Rewrite the items below, switching each occurrence of "computer-use agent" to "screen assistant" and leaving everything else unchanged.

* * * * *

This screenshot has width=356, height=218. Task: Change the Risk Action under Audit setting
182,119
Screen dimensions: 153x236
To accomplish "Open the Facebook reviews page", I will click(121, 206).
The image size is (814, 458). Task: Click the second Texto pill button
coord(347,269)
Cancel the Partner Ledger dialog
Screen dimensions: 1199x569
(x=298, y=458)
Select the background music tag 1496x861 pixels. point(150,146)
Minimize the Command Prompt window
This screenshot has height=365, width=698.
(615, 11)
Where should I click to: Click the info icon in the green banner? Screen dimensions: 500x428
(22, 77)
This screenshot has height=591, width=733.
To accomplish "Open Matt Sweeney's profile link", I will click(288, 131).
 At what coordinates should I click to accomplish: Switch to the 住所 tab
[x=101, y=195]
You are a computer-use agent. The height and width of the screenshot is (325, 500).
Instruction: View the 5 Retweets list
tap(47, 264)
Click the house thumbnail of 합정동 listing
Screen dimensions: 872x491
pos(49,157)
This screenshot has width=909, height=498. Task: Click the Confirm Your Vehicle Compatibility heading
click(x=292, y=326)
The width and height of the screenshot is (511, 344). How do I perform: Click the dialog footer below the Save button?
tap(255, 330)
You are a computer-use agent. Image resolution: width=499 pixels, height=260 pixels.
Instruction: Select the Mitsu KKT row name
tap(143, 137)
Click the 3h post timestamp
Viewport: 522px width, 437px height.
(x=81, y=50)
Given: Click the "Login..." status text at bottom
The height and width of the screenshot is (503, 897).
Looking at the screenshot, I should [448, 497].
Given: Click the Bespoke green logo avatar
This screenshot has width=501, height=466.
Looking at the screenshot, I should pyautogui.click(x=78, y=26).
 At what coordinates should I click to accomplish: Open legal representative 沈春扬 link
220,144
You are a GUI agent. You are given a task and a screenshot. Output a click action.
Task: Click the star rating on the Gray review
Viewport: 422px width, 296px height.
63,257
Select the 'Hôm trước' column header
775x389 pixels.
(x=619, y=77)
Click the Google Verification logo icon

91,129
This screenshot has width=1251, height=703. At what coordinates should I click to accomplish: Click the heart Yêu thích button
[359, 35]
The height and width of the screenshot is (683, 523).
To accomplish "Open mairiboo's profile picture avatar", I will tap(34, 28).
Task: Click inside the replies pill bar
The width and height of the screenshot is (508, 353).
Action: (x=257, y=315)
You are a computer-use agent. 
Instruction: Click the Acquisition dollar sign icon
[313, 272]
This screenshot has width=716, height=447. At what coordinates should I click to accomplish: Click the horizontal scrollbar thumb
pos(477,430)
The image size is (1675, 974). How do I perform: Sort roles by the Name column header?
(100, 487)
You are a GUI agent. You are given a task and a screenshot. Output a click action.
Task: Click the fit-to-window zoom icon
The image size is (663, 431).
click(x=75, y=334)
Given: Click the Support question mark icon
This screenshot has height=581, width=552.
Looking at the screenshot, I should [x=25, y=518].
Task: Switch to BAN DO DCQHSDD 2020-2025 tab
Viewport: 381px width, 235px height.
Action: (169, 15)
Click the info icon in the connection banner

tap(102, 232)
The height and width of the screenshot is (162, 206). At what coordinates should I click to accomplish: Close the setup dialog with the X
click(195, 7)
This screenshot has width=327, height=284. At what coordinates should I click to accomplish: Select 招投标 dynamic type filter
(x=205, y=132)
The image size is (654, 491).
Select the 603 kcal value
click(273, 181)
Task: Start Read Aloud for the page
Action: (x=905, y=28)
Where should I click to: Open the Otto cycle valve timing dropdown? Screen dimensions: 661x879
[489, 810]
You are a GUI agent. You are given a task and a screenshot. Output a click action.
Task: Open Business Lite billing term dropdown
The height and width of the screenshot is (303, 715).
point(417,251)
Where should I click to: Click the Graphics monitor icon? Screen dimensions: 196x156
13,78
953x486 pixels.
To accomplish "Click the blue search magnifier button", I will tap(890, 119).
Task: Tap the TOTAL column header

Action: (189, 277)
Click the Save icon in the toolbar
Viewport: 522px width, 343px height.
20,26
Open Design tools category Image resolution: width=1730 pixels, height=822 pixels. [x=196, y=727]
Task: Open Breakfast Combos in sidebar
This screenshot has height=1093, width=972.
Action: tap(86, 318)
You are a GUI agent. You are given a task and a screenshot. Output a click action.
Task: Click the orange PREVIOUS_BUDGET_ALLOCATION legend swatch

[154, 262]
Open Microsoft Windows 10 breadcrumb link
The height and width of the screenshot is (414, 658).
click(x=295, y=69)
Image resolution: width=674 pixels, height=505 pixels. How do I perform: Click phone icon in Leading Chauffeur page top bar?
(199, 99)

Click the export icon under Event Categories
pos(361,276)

* * * * *

TASK ANSWER =>
This screenshot has width=356, height=218. Task: Change the Risk Action under Audit setting
182,119
Screen dimensions: 153x236
To accomplish "Open the Facebook reviews page", I will click(121, 206).
The image size is (814, 458). Task: Click the second Texto pill button
coord(347,269)
Cancel the Partner Ledger dialog
Screen dimensions: 1199x569
(x=298, y=458)
Select the background music tag 1496x861 pixels. point(150,146)
Minimize the Command Prompt window
This screenshot has height=365, width=698.
(615, 11)
Where should I click to: Click the info icon in the green banner? Screen dimensions: 500x428
(22, 77)
This screenshot has height=591, width=733.
To accomplish "Open Matt Sweeney's profile link", I will click(288, 131).
 At what coordinates should I click to accomplish: Switch to the 住所 tab
[x=101, y=195]
You are a screen assistant. The height and width of the screenshot is (325, 500).
Instruction: View the 5 Retweets list
tap(47, 264)
Click the house thumbnail of 합정동 listing
Screen dimensions: 872x491
pos(49,157)
This screenshot has width=909, height=498. Task: Click the Confirm Your Vehicle Compatibility heading
click(x=292, y=326)
The width and height of the screenshot is (511, 344). How do I perform: Click the dialog footer below the Save button?
tap(255, 330)
You are a screen assistant. Image resolution: width=499 pixels, height=260 pixels.
Instruction: Select the Mitsu KKT row name
tap(143, 137)
Click the 3h post timestamp
Viewport: 522px width, 437px height.
(x=81, y=50)
Given: Click the "Login..." status text at bottom
The height and width of the screenshot is (503, 897).
Looking at the screenshot, I should [448, 497].
Given: Click the Bespoke green logo avatar
This screenshot has width=501, height=466.
Looking at the screenshot, I should pyautogui.click(x=78, y=26).
 At what coordinates should I click to accomplish: Open legal representative 沈春扬 link
220,144
You are a GUI agent. You are given a task and a screenshot. Output a click action.
Task: Click the star rating on the Gray review
Viewport: 422px width, 296px height.
63,257
Select the 'Hôm trước' column header
775x389 pixels.
(x=619, y=77)
Click the Google Verification logo icon

91,129
This screenshot has width=1251, height=703. At what coordinates should I click to accomplish: Click the heart Yêu thích button
[359, 35]
The height and width of the screenshot is (683, 523).
To accomplish "Open mairiboo's profile picture avatar", I will tap(34, 28).
Task: Click inside the replies pill bar
The width and height of the screenshot is (508, 353).
Action: (x=257, y=315)
You are a screen assistant. 
Instruction: Click the Acquisition dollar sign icon
[313, 272]
This screenshot has width=716, height=447. At what coordinates should I click to accomplish: Click the horizontal scrollbar thumb
pos(477,430)
The image size is (1675, 974). How do I perform: Sort roles by the Name column header?
(100, 487)
You are a GUI agent. You are given a task and a screenshot. Output a click action.
Task: Click the fit-to-window zoom icon
The image size is (663, 431).
click(x=75, y=334)
Given: Click the Support question mark icon
This screenshot has height=581, width=552.
Looking at the screenshot, I should [x=25, y=518].
Task: Switch to BAN DO DCQHSDD 2020-2025 tab
Viewport: 381px width, 235px height.
Action: (169, 15)
Click the info icon in the connection banner

tap(102, 232)
The height and width of the screenshot is (162, 206). At what coordinates should I click to accomplish: Close the setup dialog with the X
click(195, 7)
This screenshot has width=327, height=284. At what coordinates should I click to accomplish: Select 招投标 dynamic type filter
(x=205, y=132)
The image size is (654, 491).
Select the 603 kcal value
click(273, 181)
Task: Start Read Aloud for the page
Action: (x=905, y=28)
Where should I click to: Open the Otto cycle valve timing dropdown? Screen dimensions: 661x879
[489, 810]
You are a GUI agent. You are given a task and a screenshot. Output a click action.
Task: Open Business Lite billing term dropdown
The height and width of the screenshot is (303, 715).
point(417,251)
Where should I click to: Click the Graphics monitor icon? Screen dimensions: 196x156
13,78
953x486 pixels.
To accomplish "Click the blue search magnifier button", I will tap(890, 119).
Task: Tap the TOTAL column header

Action: (189, 277)
Click the Save icon in the toolbar
Viewport: 522px width, 343px height.
20,26
Open Design tools category Image resolution: width=1730 pixels, height=822 pixels. [x=196, y=727]
Task: Open Breakfast Combos in sidebar
This screenshot has height=1093, width=972.
Action: tap(86, 318)
You are a GUI agent. You are given a task and a screenshot. Output a click action.
Task: Click the orange PREVIOUS_BUDGET_ALLOCATION legend swatch

[154, 262]
Open Microsoft Windows 10 breadcrumb link
The height and width of the screenshot is (414, 658).
click(x=295, y=69)
Image resolution: width=674 pixels, height=505 pixels. How do I perform: Click phone icon in Leading Chauffeur page top bar?
(199, 99)

Click the export icon under Event Categories
pos(361,276)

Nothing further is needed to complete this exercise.